Phoebis philea, male, Satipo, Peru  Adrian Hoskins
Introduction
The subfamily Coliadinae includes the Sulphurs, Grass Yellows, Clouded Yellows and Brimstones. In the neotropical region there are about 70 species.
The genus Phoebis comprises of 8 species, most of which are strongly migratory in behaviour. They are widely distributed across the region, with 3 exceptions : avellaneda which is endemic to Cuba, editha from Hispaniola, and the Ecuadorian species bourkei.
All Phoebis species are sexually dimorphic. Males are bright yellow above, with a thick patch of matt androconial scales around the forewing cell. Females are paler on both wing surfaces.
Phoebis philea is found from Mexico to Peru, and also occurs on many of the Caribbean islands.
Habitats
As with other Phoebis species, philea is highly migratory in behaviour and can thus be found in a wide variety of habitats including primary and secondary rainforest, deciduous woodland, scrubby grassland and farmland; at altitudes between sea level and about 1500m.

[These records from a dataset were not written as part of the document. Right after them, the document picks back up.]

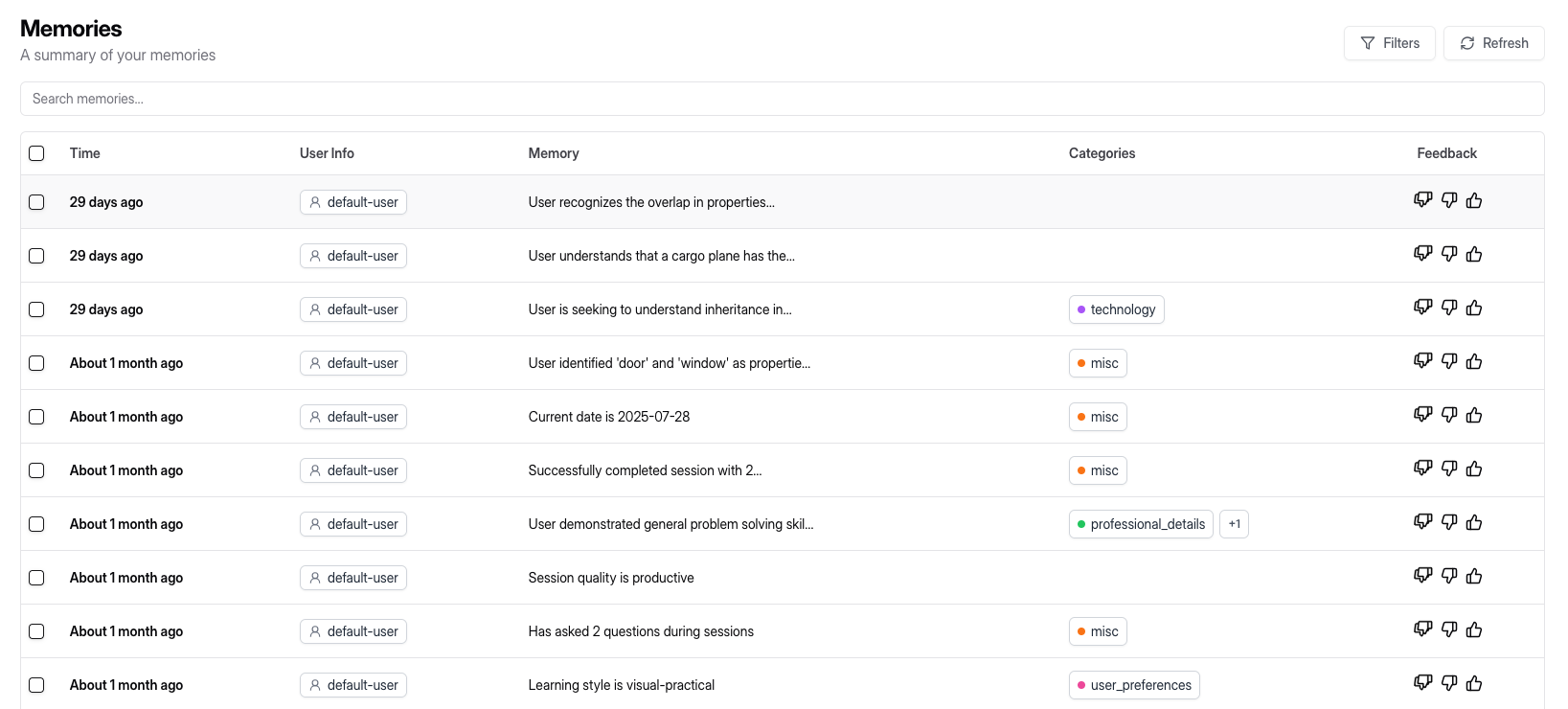This screenshot has width=1568, height=709.
Task: Check the 'Session quality is productive' row
Action: pos(36,578)
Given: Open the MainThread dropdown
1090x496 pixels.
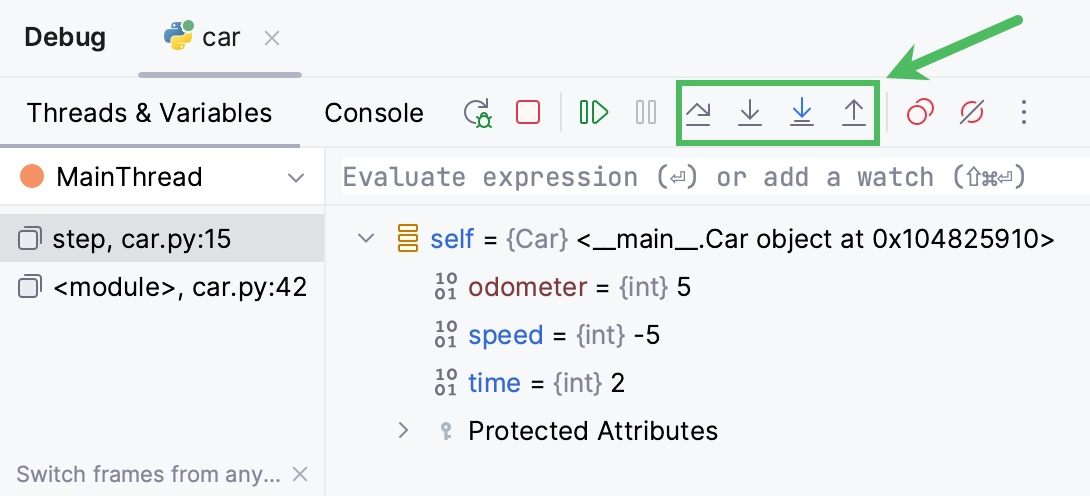Looking at the screenshot, I should click(296, 178).
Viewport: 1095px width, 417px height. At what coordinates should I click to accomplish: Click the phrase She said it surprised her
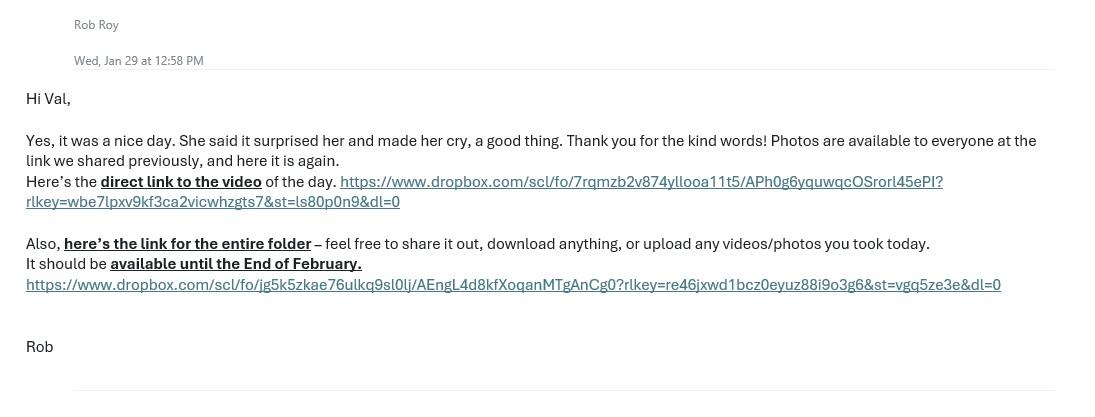click(x=263, y=141)
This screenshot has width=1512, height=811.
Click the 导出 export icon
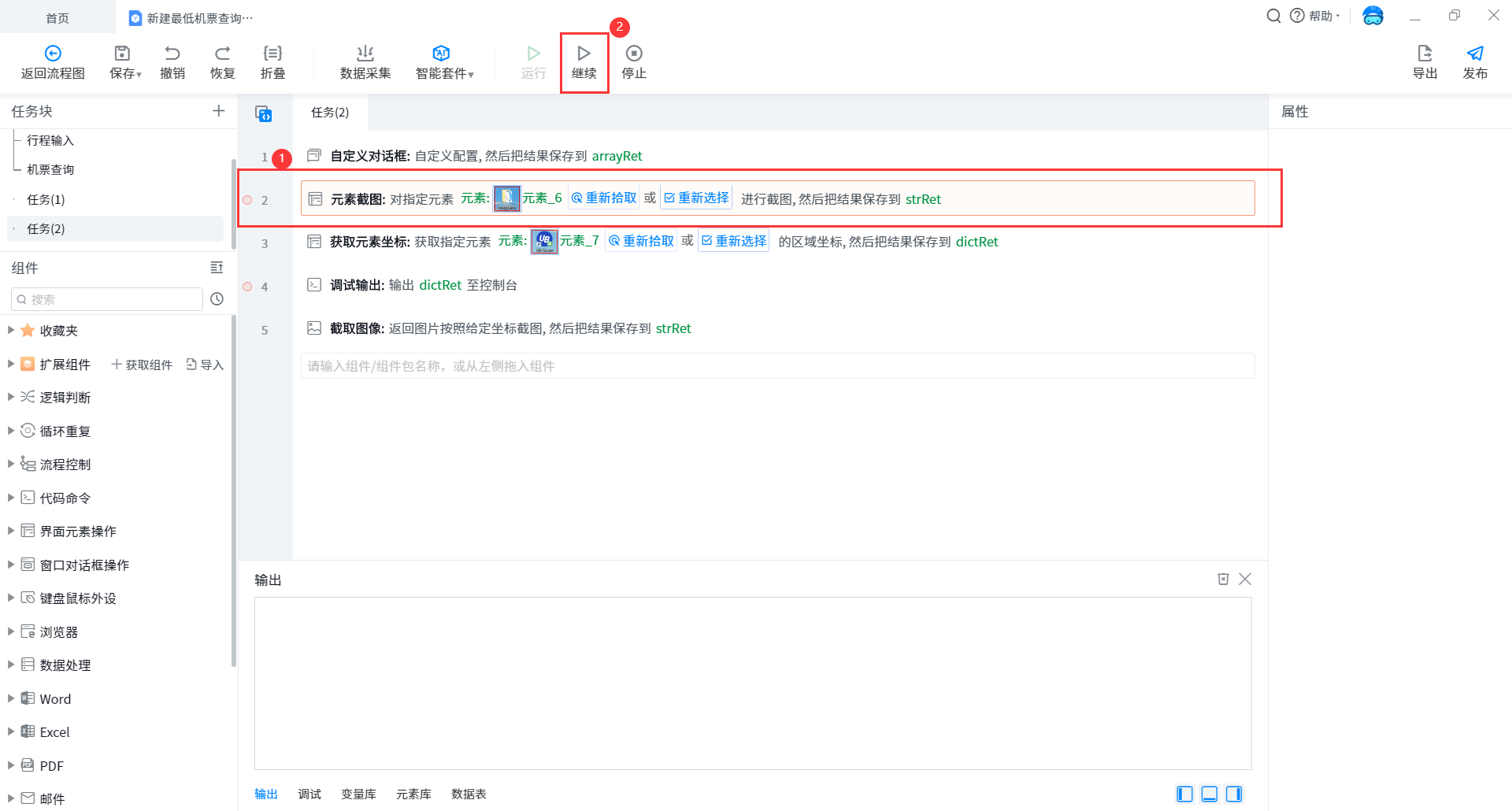click(1425, 54)
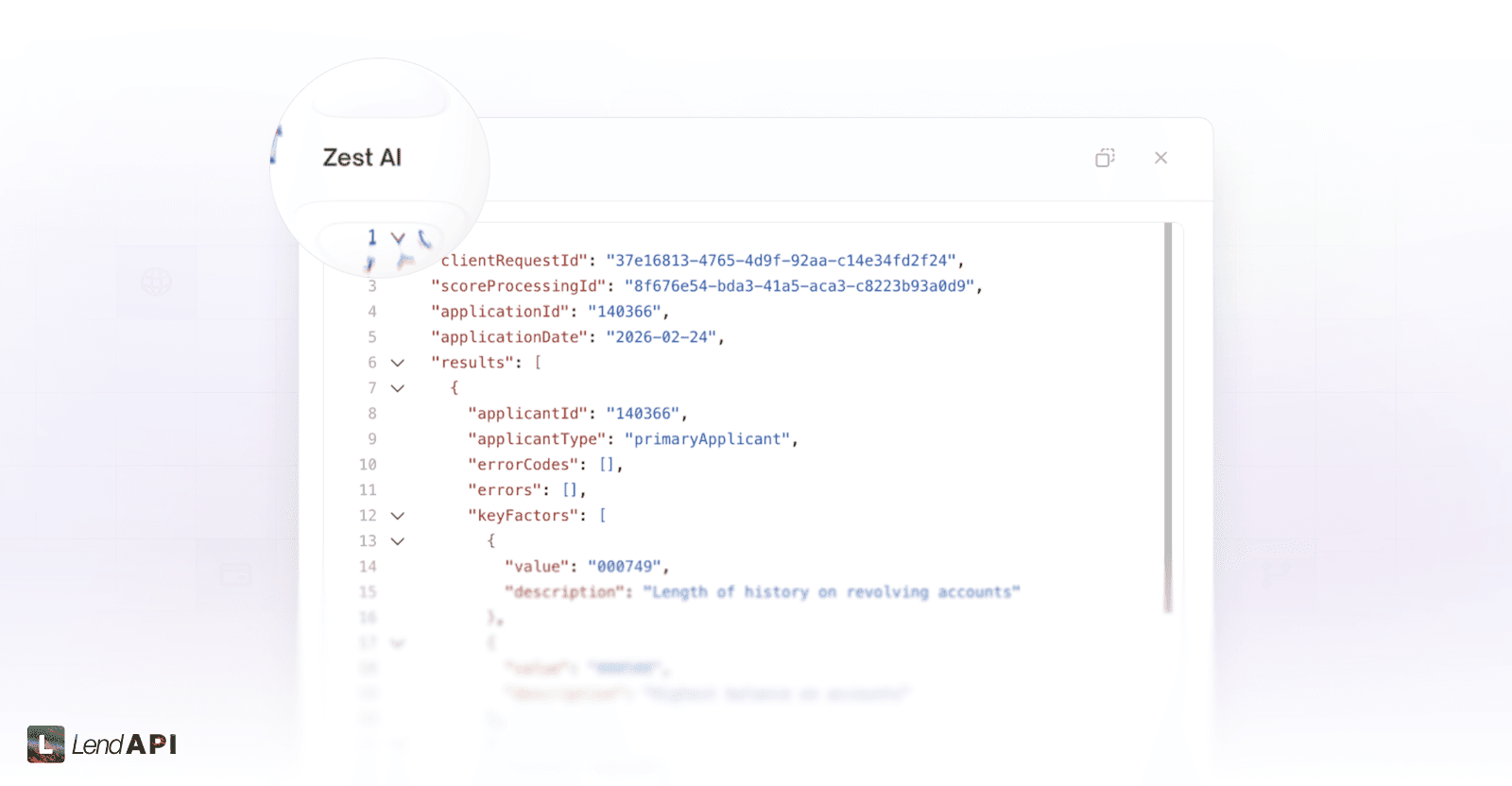Select the copy-to-clipboard icon beside the close button
Screen dimensions: 1512x786
pyautogui.click(x=1106, y=157)
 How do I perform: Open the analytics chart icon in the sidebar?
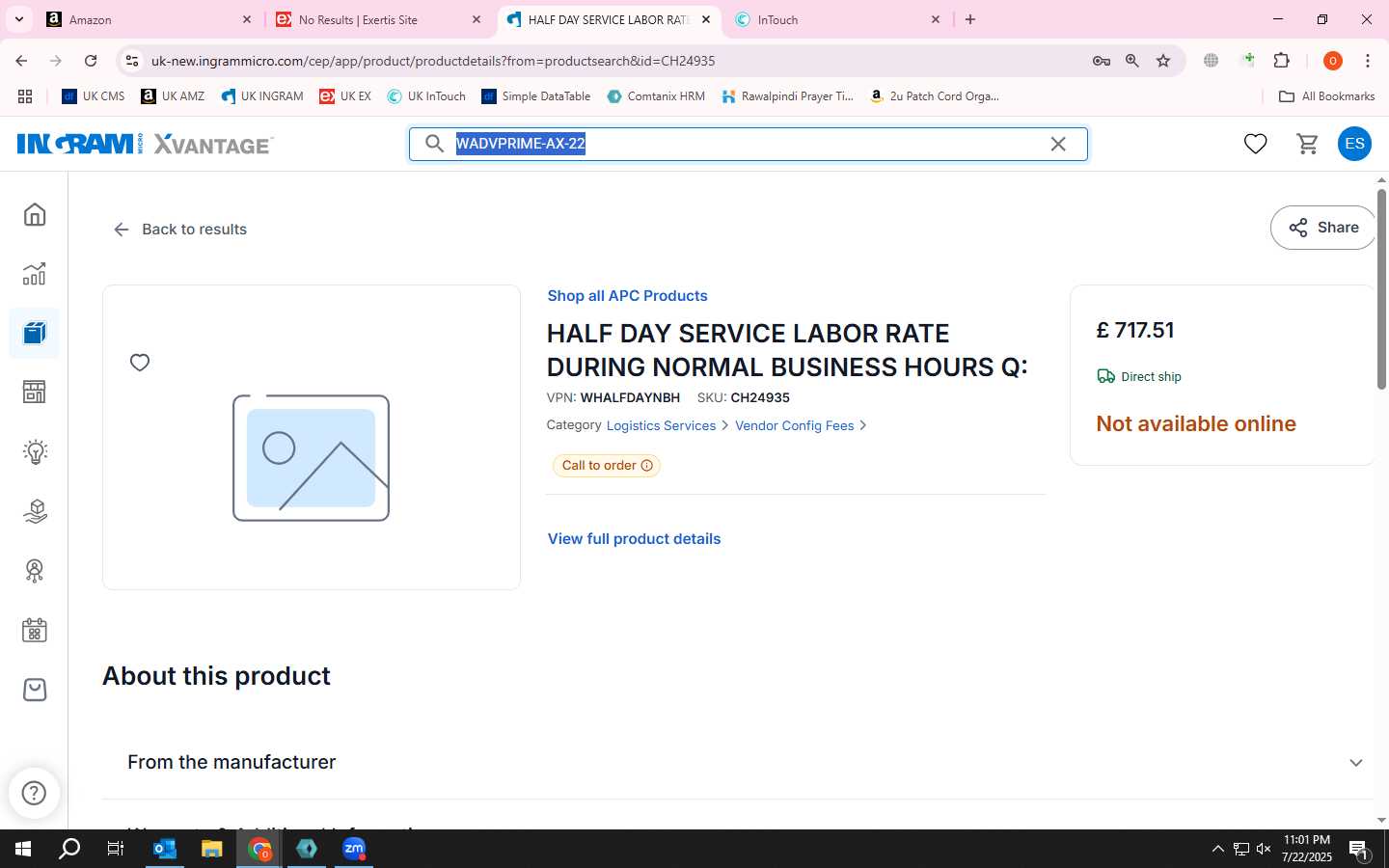(35, 274)
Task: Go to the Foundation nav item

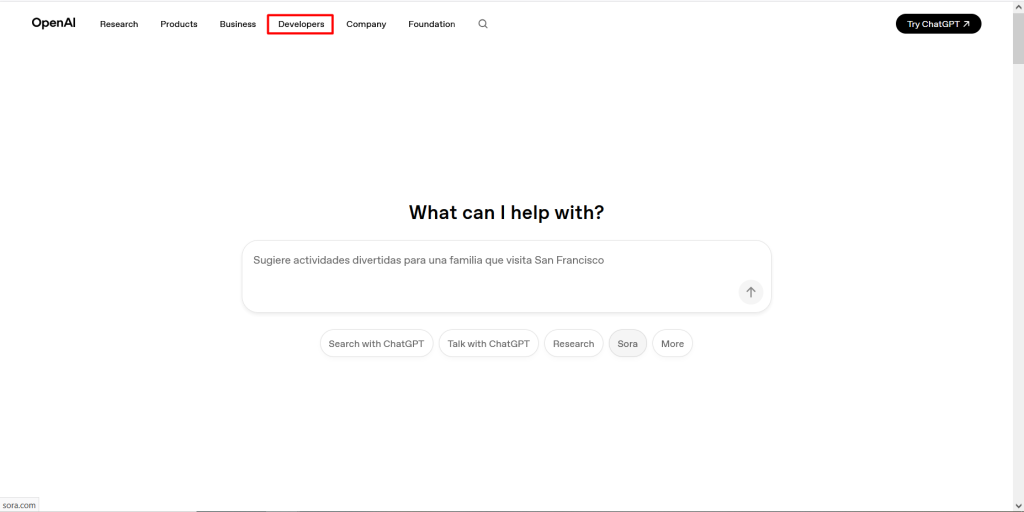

Phoebis philea, Rio Claro, Colombia  Peter Bygate
Lifecycle
The eggs are yellow and laid singly on young leaves of Cassia ( Caesalpinaceae ). The larva when fully grown is pale green and covered with greenish-black dots. There is a broad straw-coloured band along the sides, above which is a series of short blackish vertical bands. The pupa is pinkish, with the wing venation picked out in pale green, and a prominent pale green lateral line.
Adult behaviour

Males are usually seen in lower numbers than sennae or argante, but can often be found amongst mud-puddling aggregations of other Phoebis species. These insects often form very tightly packed groups of dozens of individuals. If alarmed the entire group erupts spontaneously into the air and swirls about for several minutes afterwards in a seething mass of fluttering yellow wings.

The paler females are seen less often, and are usually observed in flight, or when nectaring at red flowers such as Lantana and Impatiens. There is no courtship ritual - the females are intercepted in mid-flight and forced to the ground where copulation takes place immediately.